Over de voortgang van projecten van de eerste en tweede tranche PAGW bent u laatstelijk geïnformeerd in het MIRT-overzicht 2023 (Kamerstuk 36 200 A, nr. 4) en de brieven van 11 november 2022 (Kamerstuk 27 625, nr. 590) en 14 november 2022 (Kamerstuk 36 200 A, nr. 9). Sindsdien zijn er enkele ontwikkelingen geweest waarover we u graag willen informeren.

Resultaten evaluatie proces en hoe deze gebruikt zullen worden

In de Kamerbrief van 8 maart jl. is aangegeven dat er een tussentijdse evaluatie is uitgevoerd naar de samenwerking tussen Rijk en de regionale partijen binnen de PAGW-projecten uit de eerste en tweede tranche. De aanbevelingen uit deze evaluatie zijn, waar relevant, gebruikt bij de totstandkoming van het besluit over de 3e tranche. Zo blijkt uit de evaluatie dat (mede)eigenaarschap en draagvlak vanuit de regio van groot belang is voor het slagen van de projecten.

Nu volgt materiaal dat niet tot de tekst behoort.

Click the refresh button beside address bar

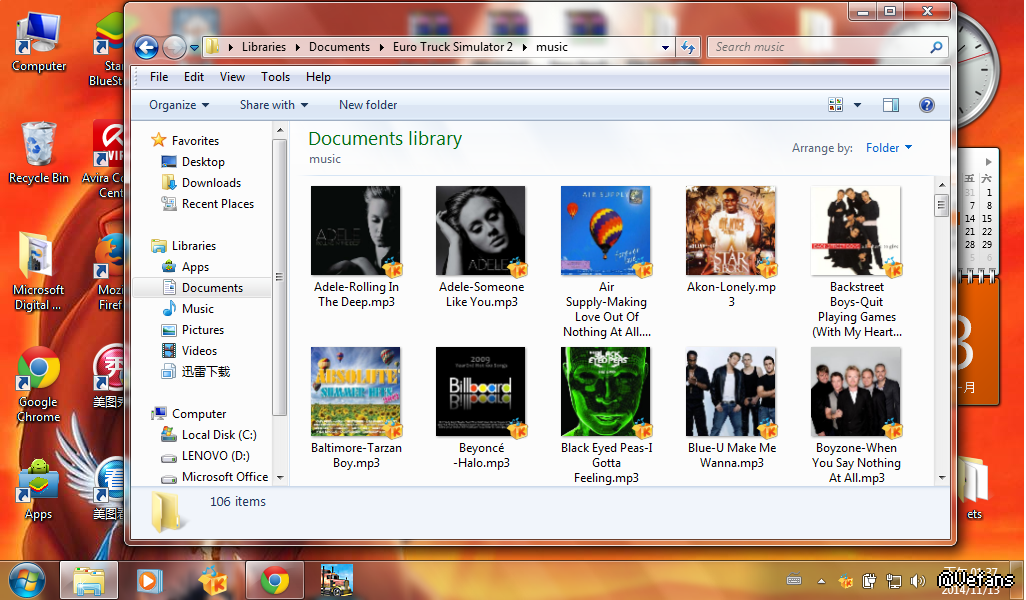click(688, 47)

Om dit te bereiken wordt aanbevolen om voldoende ruimte te nemen voor pre-verkenningen waarin Rijk en regio met elkaar in gesprek gaan over de doelen, koppelkansen, het gezamenlijke verhaal, samenwerking en financiering. Gaande weg het proces volgt dan de noodzakelijke concretisering en doelbepaling in een MIRT-startbesluit en/of samenwerkingsovereenkomst.

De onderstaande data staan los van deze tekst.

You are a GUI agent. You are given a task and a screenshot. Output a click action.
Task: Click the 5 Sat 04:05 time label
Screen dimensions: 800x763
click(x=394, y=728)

De kritische succesfactoren en aanbevelingen die in het evaluatierapport worden genoemd worden meegenomen in het vervolg van de lopende en nieuw te starten PAGW-projecten. Het rapport met daarin een managementsamenvatting treft u in bijlage 2.

Ontwerp Voorkeursbeslissing PAGW Wieringerhoek (IJsselmeergebied)

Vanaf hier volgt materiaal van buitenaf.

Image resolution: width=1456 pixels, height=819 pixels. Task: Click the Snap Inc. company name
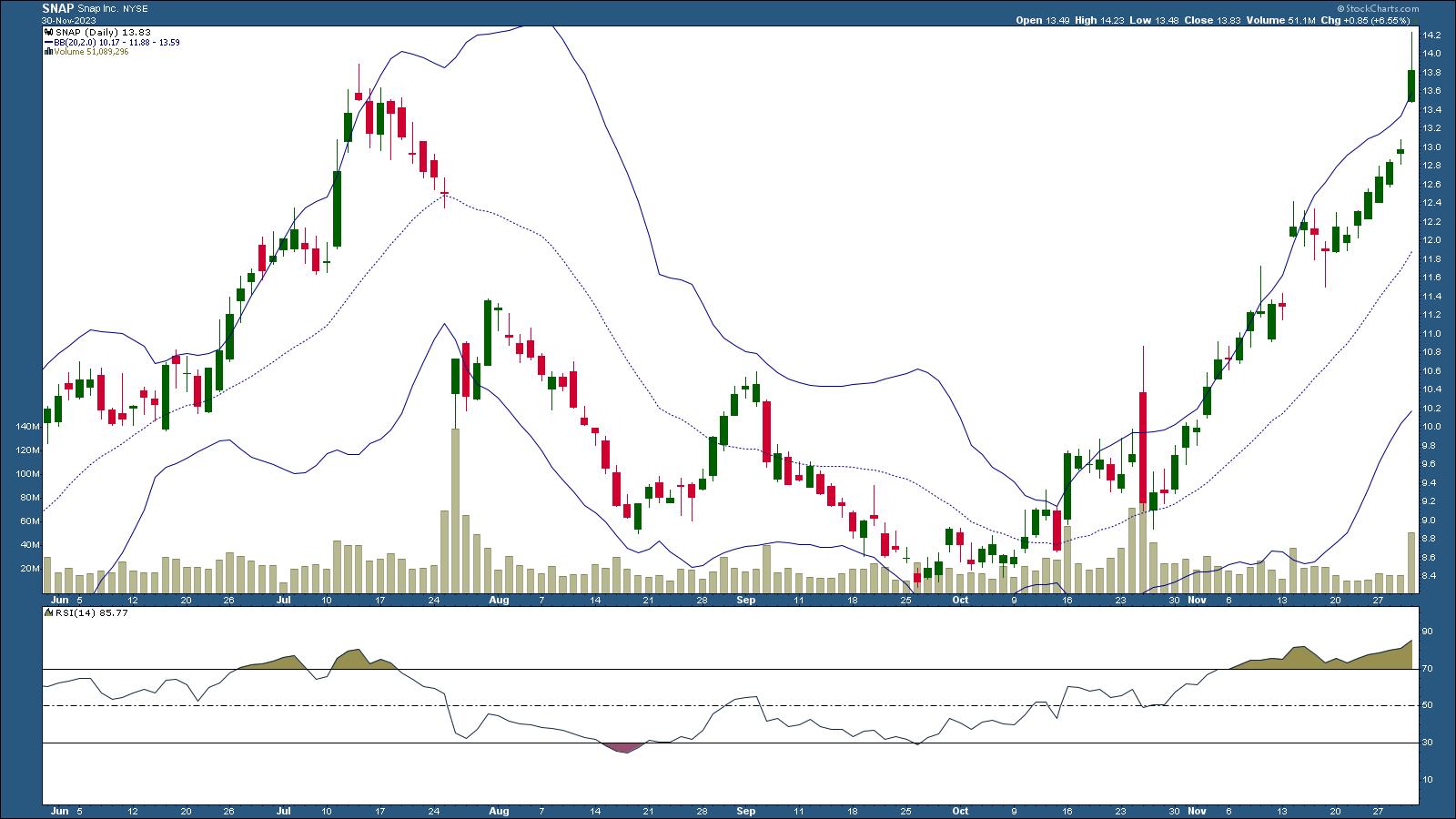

In november 2022 is de ontwerpVoorkeursbeslissing vastgesteld voor PAGW-project Wieringerhoek. Wieringerhoek is één van de vijf projecten uit tranche 2 van de PAGW in het IJsselmeergebied. Met dit besluit gaat de ontwerpVoorkeursbeslissing ter visie. Na het definitieve besluit wordt de MIRT-verkenningsfase van het PAGW-project afgesloten. Het project kent een vervolg in drie reeds lopende projecten. Dit zijn (1) zoete ecotopen als onderdeel van de verkenning Klimaatbuffer IJsselmeer (door drinkwaterbedrijf PWN), (2) realisatie project Noordkop (door Hoogheemraadschap Hollands Noorderkwartier) en (3) een variantenstudie naar een zoet-zoutovergang bij Den Oever (door RWS). Ieder project kent een eigenstandig proces waarin de PAGW-doelstellingen onderdeel zijn van de verdere uitwerking. Hiervoor worden met de ontwerpVoorkeurs-beslissing de benodigde reserveringen getroffen. Er zal dan dus ook geen MIRT-planuitwerkingsfase volgen voor de Wieringerhoek als geheel.

De Minister van Infrastructuur en Waterstaat, M.G.J. Harbers

De Minister voor Natuur en Stikstof, Ch. van der Wal-Zeggelink


X Noot
1

Zie: www.pagw.nl.

X Noot
2

Meerjarenprogramma Infrastructuur, Ruimte en Transport.